In recent years, the use of various halophyte species in CWs has been proposed as a natural way to reduce the salinity of agricultural wastewater, being that these plants have the capacity to accumulate, store or degrade large amounts of NaCl, while completing their life cycle [12]. The foregoing has led to the search for new halophyte plants with NaCl phytoremediation capacity for the treatment of agricultural wastewater, which could be used in CWs with the purpose of improving the edaphic quality of soils, increasing agricultural production, and promoting the development of a more sustainable agriculture [13].

Many studies have been conducted in this regard. For example, Farzi et al. [14] evaluated the feasibility of using three halophytic species of the Chenopodiaceae family (Salicornia europaea, Salsola crassa, and Bienertia cycloptera) for treating saline wastewater within CWs. Fountoulakis et al. [15] evaluated the ability of three halophytes (Atriplex halimus, Juncus acutus and Sarcocornia perennis) to phytodesalinate domestic wastewater through a vertical flow constructed wetland (VFCW). Jesus et al. [16] evaluated the ability of three halophytic species (Arundo donax, partina maritima, and Juncus maritimus) under hydroponic conditions, to reduce or remove of salt (EC, Na⁺, Cl⁻, SAR) and nutrients (NO₃⁻–N, NH₄⁺–N and PO₄³⁻–P) at saline wastewater. Guesdon et al. [17] evaluated the potential of two salt tolerant plants (Typha angustifolia and Eleocharis palustris) and one halophyte (Juncus maritimus) to remove deicing salts from runoff water in lab scale HSSF CW, while Buhmann et al. [18] evaluated the ability of the halophytes Tripolium pannonicum (Jacq.) Dobrocz. to be used as biofilters at nutrient rich saline water.

It is important to point out that, based on ecological aspect, halophytes can be classified as follows: (a) obligate, (b) facultative, and (c) habitat-indifferent halophytes [19]. Obligate halophytes grow only in salty habitats. They show sufficient growth and development under high saline condition. Facultative halophytes are capable of establishing themselves in saline soils, but their optimal condition lies in a salt-free condition, or at least low salt. However, they can tolerate salt. Halophytes indifferent to their habitat can cope with saline soils in nature. However, they usually grow in salt-free soils.
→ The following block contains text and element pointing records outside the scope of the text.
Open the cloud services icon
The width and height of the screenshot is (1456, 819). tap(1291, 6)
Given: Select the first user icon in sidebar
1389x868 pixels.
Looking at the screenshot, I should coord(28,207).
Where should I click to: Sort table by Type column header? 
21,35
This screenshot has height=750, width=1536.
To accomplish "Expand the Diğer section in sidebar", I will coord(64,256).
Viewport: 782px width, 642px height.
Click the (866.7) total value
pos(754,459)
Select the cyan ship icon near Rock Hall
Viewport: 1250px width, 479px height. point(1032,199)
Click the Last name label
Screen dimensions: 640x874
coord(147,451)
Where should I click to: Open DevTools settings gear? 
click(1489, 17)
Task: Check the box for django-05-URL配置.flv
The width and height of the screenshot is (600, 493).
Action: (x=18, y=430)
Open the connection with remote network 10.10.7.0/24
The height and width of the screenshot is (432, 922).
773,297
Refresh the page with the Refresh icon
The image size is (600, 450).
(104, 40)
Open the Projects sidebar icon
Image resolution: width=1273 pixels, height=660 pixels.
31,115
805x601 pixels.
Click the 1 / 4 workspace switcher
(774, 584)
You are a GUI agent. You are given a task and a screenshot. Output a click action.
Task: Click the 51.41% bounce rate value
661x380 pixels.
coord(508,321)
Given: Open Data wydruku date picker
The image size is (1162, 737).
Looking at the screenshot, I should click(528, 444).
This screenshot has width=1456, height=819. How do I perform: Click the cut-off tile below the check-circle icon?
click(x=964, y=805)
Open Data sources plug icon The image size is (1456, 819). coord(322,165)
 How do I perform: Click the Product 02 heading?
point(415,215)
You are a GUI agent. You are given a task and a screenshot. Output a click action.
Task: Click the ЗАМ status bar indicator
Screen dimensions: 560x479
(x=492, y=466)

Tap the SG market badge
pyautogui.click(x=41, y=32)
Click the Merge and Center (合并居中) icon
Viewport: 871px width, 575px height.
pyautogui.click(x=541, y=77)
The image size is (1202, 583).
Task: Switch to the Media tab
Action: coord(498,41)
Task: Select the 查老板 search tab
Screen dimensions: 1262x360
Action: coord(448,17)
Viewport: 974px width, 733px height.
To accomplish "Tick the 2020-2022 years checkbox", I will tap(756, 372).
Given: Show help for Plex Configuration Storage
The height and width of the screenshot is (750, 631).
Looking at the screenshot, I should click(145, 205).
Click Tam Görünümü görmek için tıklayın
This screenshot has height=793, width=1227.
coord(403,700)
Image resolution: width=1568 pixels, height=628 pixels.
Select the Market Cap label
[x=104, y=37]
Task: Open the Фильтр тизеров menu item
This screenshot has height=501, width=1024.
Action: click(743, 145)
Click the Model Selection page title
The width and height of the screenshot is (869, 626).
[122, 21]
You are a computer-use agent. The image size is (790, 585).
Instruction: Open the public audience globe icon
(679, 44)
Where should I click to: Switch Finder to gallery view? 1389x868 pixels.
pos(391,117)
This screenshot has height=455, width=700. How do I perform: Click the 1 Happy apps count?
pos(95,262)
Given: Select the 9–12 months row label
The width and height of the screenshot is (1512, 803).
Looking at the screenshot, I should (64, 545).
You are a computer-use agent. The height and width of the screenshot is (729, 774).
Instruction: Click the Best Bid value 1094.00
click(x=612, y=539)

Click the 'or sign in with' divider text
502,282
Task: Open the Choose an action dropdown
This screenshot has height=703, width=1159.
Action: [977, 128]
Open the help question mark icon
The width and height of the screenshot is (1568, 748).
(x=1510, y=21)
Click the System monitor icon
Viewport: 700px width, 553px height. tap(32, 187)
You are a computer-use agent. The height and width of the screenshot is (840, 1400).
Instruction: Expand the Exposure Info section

A facultative halophyte called Bacopa monnieri (L.) Wettst grows in the municipality of Villamar, Michoacán, Mexico. This is an herbaceous perennial, dicotyledonous, and C3 photosynthesis plant that belongs to the Scrophulariaceae family [20], which has a high growth rate at concentrations above 200 mM NaCl, as well as a great phytoremediative potential and phenotypic plasticity that make it ideal to be used in the agricultural sector [21].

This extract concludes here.